> [DATA IN THIS EXERCISE]
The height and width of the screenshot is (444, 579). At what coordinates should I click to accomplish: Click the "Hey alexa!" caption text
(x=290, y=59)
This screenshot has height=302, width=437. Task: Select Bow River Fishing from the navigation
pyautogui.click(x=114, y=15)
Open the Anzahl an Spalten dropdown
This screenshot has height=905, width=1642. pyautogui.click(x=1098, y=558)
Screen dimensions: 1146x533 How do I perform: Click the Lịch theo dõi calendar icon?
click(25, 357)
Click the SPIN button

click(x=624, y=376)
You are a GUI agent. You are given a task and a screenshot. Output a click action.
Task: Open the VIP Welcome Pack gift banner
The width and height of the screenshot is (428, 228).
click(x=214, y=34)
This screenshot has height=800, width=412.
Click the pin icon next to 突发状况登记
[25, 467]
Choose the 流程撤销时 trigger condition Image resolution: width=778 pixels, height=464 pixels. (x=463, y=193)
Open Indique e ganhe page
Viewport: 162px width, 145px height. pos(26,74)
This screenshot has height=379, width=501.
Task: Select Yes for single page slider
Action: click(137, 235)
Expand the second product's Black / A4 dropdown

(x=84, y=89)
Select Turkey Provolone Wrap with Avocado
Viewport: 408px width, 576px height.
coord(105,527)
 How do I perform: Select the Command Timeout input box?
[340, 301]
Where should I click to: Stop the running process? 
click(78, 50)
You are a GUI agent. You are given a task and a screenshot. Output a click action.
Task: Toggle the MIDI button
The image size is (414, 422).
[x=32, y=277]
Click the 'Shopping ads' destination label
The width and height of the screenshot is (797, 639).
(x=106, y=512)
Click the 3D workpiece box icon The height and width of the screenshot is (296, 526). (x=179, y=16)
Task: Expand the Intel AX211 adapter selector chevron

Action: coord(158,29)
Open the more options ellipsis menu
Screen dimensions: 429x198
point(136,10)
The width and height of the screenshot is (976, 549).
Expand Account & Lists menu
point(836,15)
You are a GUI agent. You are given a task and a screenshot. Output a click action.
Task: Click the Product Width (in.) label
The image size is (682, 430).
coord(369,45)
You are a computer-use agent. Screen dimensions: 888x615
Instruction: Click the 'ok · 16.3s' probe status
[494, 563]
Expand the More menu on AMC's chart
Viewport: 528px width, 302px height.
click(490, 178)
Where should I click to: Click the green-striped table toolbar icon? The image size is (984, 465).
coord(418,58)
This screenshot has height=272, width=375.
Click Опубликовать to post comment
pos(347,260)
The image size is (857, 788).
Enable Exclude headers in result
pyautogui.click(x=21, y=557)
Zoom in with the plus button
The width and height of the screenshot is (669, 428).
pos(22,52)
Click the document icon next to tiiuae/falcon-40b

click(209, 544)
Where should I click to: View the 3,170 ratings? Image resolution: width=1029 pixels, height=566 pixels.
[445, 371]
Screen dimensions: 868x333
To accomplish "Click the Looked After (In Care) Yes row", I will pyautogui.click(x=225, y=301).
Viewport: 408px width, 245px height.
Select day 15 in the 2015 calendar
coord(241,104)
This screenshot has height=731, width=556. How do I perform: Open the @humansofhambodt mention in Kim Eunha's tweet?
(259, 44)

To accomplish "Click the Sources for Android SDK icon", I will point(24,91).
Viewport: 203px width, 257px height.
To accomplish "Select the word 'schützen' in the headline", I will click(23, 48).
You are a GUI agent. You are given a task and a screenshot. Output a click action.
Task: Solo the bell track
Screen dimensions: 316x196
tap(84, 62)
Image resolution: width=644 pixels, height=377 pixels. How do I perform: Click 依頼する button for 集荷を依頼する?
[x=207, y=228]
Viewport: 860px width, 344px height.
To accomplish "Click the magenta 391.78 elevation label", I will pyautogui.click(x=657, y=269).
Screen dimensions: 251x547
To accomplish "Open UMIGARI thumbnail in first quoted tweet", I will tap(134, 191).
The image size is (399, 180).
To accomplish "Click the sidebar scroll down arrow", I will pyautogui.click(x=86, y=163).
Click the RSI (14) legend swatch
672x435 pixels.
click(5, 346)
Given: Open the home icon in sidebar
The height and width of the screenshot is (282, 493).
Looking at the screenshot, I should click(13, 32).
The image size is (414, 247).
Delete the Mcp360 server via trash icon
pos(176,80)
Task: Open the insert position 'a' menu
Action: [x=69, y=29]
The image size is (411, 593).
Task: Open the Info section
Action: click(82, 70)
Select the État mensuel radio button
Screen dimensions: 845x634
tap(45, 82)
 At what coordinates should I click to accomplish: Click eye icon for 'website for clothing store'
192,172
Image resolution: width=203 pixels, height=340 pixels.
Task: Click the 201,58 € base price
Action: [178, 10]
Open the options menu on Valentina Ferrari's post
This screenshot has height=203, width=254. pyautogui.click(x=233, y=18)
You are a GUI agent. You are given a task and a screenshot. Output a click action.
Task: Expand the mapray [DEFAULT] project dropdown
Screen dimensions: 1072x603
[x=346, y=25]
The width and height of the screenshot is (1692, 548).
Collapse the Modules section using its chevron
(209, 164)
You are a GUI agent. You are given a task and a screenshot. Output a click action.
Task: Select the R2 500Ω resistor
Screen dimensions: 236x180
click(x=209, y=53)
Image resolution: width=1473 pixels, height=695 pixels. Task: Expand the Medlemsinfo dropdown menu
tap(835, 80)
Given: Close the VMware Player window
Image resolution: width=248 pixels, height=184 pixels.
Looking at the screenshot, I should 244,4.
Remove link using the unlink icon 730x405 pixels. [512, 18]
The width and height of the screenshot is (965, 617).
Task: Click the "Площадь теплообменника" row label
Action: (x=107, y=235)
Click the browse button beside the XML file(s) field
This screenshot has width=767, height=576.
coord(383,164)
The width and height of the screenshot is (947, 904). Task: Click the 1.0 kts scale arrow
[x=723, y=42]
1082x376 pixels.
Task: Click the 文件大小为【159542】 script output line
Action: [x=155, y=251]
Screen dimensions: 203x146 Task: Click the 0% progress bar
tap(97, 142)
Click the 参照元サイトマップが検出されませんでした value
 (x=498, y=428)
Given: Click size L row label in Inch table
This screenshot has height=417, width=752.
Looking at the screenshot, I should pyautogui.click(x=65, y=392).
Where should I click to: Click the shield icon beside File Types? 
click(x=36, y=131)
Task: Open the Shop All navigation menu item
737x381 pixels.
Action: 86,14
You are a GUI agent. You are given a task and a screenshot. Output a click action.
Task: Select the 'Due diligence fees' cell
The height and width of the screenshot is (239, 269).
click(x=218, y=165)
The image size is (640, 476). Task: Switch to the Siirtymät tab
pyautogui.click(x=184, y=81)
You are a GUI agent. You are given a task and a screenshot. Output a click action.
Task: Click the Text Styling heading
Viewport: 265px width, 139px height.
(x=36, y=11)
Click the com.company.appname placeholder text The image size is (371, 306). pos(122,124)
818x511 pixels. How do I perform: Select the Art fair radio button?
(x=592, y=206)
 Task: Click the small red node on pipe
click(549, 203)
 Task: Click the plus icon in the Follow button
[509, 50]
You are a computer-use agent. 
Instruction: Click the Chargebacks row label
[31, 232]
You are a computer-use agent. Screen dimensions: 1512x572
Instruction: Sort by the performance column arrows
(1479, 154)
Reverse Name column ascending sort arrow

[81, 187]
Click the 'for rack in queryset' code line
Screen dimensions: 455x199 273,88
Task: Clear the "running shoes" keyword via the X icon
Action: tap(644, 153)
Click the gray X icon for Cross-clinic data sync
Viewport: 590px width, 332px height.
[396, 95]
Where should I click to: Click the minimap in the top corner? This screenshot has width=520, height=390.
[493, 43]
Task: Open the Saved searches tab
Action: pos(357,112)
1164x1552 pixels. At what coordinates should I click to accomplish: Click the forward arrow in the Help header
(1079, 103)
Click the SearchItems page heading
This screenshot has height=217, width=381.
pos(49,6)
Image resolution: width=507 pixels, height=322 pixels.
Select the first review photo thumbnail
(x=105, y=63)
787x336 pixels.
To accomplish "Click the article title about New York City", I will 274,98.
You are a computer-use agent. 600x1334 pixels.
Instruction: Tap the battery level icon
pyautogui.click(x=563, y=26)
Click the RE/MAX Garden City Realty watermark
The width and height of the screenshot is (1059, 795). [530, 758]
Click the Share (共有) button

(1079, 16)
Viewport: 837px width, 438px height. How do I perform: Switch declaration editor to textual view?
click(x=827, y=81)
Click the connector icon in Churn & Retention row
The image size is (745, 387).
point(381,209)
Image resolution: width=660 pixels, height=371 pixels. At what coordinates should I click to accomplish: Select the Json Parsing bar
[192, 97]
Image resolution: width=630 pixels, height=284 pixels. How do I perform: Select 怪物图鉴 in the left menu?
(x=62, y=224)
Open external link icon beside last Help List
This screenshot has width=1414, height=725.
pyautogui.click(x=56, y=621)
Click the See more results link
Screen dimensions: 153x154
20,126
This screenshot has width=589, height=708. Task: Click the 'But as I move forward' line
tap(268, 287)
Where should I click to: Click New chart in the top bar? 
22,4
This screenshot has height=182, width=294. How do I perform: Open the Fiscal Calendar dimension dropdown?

> [EXERCISE REQUIREMENTS] Find the string "will" in the listing and return every line that holds it.

> [EXPECTED ANSWER]
To accomplish "Click the Looked After (In Care) Yes row", I will pyautogui.click(x=225, y=301).
To accomplish "Click the Sources for Android SDK icon", I will point(24,91).
To accomplish "Select the word 'schützen' in the headline", I will click(23, 48).
To accomplish "Click the magenta 391.78 elevation label", I will pyautogui.click(x=657, y=269).
To accomplish "Open UMIGARI thumbnail in first quoted tweet", I will tap(134, 191).
To accomplish "Click the sidebar scroll down arrow", I will pyautogui.click(x=86, y=163).
To accomplish "Click the article title about New York City", I will 274,98.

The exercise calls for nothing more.